This answer is almost criminally short given the richness of detail with which we know the various systems mentioned. Many of these systems are discussed in greater detail in other blog posts, and so relevant links are provided to encourage deeper engagement with the components of the motor pathway.
The important cortical structures for planning and executing voluntary movement are the primary motor cortex (M1), the premotor and supplementary motor areas (PMA and SMA), and the prefrontal cortex (PFC).
M1 executes movements by sending signals to the spinal cord, wherein reside the lower motor neurons, which communicate with the muscles. Not every signal generated by M1 results in movement. Sequences generated by M1 are gated by the basal ganglia.
These ganglia are in close communcation with the PFC, which makes executive decisions about which goals to pursue on the basis of value information computed by other frontal structures and mid-brain structures.
PFC also communicates with SMA and PMA, sending them a continual stream of potential goals to turn into motor plans, without regard to whether they will eventually be approved by the basal ganglia.
Pre-motor area acts, among other things, as a "staging area", ramping up its firing during the run-up to movement. It also contains the "mirror neurons", which fire not only during a certain action, but also while watching someone else perform that action, or even when imagining that action!
The supplementary motor area generates motor sequences: short, stereotyped collections of actions. The stimulation of SMA neurons produces these stereotyped actions, like raising the arm to a given position, or baring the teeth.

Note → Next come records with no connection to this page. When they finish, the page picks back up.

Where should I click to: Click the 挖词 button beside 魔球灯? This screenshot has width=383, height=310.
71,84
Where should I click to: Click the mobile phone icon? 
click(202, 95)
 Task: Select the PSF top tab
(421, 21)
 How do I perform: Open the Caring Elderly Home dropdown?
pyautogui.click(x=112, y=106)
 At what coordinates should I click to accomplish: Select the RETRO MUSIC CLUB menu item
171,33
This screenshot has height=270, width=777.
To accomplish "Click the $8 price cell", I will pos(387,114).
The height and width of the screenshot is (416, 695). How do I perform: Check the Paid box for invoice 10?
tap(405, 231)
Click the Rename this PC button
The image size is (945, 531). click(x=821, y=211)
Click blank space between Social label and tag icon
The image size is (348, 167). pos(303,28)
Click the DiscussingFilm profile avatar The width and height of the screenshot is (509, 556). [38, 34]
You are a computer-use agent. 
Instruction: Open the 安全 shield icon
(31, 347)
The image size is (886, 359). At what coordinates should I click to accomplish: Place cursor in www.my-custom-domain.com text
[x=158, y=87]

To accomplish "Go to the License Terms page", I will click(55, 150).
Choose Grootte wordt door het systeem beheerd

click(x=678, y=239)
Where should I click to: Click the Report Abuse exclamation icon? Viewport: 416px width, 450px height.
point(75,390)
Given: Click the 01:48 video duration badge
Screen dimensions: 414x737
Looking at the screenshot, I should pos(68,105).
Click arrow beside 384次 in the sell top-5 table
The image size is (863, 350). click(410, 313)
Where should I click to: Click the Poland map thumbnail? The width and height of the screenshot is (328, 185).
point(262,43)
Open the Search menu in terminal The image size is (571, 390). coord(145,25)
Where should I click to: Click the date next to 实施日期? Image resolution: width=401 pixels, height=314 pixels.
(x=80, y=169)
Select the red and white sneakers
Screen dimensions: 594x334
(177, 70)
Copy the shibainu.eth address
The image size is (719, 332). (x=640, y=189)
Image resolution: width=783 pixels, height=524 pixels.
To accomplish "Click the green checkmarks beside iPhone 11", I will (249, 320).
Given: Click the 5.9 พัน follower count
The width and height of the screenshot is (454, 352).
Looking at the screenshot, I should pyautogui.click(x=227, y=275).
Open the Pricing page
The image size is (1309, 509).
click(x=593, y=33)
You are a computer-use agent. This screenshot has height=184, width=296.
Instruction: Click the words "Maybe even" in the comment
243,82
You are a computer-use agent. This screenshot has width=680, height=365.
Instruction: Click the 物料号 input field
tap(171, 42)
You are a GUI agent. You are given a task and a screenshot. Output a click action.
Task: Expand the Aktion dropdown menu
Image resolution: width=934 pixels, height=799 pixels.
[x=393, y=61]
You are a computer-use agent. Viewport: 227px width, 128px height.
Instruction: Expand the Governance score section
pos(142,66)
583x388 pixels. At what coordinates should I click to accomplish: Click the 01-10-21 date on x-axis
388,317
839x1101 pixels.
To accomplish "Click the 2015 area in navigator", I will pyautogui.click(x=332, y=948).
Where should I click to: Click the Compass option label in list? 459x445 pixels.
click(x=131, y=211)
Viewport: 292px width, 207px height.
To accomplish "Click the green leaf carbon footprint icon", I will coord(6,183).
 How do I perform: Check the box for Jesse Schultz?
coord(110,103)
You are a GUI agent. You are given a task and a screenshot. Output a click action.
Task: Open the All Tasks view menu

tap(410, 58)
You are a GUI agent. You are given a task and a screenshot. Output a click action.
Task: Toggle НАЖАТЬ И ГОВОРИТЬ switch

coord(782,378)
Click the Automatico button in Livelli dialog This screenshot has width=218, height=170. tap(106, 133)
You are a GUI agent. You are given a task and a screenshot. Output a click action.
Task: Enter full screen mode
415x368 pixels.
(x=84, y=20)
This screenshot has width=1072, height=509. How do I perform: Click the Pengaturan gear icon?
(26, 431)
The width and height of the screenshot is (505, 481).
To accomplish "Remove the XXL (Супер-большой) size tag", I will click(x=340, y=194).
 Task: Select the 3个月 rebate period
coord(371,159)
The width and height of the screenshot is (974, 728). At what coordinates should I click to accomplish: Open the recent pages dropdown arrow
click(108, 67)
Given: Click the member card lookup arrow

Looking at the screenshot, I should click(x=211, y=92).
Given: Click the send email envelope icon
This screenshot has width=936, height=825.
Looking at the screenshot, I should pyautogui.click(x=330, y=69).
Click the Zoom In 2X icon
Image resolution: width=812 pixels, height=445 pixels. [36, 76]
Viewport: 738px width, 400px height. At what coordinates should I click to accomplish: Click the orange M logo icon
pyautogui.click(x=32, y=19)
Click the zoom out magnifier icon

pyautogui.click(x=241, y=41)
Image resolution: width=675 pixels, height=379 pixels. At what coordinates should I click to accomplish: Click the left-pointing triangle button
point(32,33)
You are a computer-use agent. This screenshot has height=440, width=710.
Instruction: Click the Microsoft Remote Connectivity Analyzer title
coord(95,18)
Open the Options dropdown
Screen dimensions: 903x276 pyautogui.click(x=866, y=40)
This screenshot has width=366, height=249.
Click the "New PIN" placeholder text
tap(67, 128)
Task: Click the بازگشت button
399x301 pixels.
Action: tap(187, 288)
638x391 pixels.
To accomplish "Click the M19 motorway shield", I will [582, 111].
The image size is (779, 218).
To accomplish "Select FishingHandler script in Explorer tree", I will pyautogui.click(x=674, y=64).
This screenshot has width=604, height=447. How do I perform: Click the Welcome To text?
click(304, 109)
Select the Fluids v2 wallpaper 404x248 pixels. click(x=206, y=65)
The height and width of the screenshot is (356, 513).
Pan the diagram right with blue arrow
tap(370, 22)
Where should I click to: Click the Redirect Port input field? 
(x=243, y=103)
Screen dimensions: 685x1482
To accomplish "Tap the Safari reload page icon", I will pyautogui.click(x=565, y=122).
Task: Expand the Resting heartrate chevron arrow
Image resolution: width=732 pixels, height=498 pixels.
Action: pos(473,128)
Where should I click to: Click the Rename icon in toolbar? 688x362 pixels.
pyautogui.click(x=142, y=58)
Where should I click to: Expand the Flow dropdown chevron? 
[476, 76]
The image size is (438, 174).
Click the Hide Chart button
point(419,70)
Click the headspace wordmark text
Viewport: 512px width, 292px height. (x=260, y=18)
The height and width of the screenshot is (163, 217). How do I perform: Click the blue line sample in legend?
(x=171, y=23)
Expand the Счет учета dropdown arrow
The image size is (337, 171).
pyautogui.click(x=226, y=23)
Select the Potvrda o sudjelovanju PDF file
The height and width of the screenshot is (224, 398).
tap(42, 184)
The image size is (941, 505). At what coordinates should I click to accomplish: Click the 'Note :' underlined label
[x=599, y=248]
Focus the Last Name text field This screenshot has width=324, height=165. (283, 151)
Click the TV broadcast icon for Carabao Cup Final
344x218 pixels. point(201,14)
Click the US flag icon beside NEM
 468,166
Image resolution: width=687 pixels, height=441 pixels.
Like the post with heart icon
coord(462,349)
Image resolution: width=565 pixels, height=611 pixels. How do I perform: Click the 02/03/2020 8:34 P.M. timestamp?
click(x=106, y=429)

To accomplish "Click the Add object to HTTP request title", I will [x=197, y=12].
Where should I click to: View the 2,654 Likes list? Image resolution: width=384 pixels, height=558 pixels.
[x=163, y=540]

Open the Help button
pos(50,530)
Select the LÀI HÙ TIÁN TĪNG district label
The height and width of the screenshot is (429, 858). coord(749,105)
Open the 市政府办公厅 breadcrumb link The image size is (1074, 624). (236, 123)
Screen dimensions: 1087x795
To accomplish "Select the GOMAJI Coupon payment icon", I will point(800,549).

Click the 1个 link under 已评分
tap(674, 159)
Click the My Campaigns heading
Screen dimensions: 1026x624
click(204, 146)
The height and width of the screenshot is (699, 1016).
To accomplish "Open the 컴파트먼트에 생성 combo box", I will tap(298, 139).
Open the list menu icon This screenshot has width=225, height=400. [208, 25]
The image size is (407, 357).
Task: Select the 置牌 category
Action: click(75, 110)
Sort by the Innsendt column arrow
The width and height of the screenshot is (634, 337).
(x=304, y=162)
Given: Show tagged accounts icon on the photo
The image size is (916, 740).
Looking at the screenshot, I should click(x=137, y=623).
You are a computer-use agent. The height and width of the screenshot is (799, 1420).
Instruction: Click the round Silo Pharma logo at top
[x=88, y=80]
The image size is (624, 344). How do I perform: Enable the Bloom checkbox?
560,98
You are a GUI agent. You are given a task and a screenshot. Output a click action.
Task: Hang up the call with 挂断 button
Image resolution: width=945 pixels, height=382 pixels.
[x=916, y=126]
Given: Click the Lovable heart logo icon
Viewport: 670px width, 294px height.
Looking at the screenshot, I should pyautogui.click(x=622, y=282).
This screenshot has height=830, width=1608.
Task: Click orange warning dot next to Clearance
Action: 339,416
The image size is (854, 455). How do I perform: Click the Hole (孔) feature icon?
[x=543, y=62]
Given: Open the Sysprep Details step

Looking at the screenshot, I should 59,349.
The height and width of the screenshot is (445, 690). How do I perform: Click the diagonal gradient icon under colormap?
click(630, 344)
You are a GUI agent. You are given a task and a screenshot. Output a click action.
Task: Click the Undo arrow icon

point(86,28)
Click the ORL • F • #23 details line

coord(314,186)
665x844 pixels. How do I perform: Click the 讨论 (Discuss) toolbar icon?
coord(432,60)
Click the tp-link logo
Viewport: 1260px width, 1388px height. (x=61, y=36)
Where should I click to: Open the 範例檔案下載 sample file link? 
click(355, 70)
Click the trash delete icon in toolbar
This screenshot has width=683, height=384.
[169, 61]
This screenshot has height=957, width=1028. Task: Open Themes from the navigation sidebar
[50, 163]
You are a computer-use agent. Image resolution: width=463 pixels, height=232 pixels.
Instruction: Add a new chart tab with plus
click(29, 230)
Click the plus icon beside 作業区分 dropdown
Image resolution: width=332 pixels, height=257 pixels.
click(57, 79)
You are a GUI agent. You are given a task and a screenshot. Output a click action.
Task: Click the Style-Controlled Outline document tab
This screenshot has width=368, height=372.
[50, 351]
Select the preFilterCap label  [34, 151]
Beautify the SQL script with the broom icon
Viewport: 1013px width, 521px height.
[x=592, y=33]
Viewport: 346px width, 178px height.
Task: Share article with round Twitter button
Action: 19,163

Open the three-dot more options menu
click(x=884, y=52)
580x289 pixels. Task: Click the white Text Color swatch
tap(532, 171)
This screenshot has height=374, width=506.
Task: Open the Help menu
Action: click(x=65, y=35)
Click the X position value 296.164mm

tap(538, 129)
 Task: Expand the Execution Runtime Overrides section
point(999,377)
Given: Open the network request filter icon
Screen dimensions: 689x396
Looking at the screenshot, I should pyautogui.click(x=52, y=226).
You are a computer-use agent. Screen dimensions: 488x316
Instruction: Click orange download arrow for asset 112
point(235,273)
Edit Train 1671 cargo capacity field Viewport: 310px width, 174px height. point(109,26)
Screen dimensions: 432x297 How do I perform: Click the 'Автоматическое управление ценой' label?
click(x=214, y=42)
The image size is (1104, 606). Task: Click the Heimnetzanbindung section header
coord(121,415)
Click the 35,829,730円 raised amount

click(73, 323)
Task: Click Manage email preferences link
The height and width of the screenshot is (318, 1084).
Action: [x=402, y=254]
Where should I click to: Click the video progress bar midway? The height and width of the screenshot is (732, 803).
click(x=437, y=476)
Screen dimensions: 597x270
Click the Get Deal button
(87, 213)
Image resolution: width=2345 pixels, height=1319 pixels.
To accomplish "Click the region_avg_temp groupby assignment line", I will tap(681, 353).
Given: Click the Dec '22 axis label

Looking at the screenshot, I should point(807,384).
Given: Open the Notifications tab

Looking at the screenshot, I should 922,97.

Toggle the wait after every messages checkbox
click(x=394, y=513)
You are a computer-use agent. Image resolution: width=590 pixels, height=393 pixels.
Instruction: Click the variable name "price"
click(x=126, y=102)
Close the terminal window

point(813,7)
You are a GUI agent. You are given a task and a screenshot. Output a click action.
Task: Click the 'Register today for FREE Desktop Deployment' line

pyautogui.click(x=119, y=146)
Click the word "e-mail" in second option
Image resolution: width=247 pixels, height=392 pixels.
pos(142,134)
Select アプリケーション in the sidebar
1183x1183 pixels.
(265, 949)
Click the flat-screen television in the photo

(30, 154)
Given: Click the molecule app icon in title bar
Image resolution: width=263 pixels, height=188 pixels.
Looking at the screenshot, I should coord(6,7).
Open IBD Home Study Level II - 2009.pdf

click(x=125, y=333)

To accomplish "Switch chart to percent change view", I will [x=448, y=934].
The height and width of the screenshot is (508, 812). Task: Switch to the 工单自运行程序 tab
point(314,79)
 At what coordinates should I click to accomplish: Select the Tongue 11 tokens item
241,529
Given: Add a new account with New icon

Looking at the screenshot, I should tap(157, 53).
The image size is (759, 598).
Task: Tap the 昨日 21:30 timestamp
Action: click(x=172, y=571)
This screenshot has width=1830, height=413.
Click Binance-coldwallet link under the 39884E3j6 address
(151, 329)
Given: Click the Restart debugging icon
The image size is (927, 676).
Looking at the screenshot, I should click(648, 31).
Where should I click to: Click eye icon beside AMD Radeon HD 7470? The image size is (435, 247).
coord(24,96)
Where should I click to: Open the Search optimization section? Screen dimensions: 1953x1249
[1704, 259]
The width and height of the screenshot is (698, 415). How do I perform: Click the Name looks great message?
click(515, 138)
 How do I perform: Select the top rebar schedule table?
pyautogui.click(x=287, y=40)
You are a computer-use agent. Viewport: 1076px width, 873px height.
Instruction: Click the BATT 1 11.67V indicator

Check out the UTH online neuroscience textbook for more information about these areas, and about M1.
During sustained movements, the brain must keep track of whether the resulting movement is the one it planned for, or whether an error has occured, due to, for example, an unexpected change in load – e.g. a toddler grabbing onto your leg – or due to incorrect sensory information, as when one has a bit too much to drink, or when a cat overestimates its jumping ability.
This task falls to the cerebellum, which integrates sensory signals with motor commands and adjusts spinal output accordingly.
When the decision to reach is made by the prefrontal cortex, it sends a signal to the PMA to prepare a reach and another signal to the basal ganglia encoding the value of the reach target. The PMA recruits the SMA, which produces a series of activations representing, e.g., the rotation of the wrist, the lifting of the arm, and then the bending of the elbow. These activations take effect by recruting specific collections of cells in M1, which, after passing their activations past the filter of the basal ganglia, direct the upper motor neurons of the spinal cord to activate their pools of lower motor neurons in just such a way that the desired reaching motion is achieved.
While playing the piano
All of the above occurs, with perhaps more two-way communication between the PFC and the basal ganglia regarding the correct action selection – is now the time for Debussy or Piano Man?
If the piece is well-rehearsed, then the SMA will have sequences already prepared, while an improvization would require the cooperation of the frontal areas and the PMA. Playing along with a teacher would recruit the mirror neurons of the PMA, as would the highly imaginative act of an air guitar solo.
For a complex movement like a sonata, the feedback of the cerebellum will be critical – especially if the piano is a novel one, with differently weighted or spaced keys.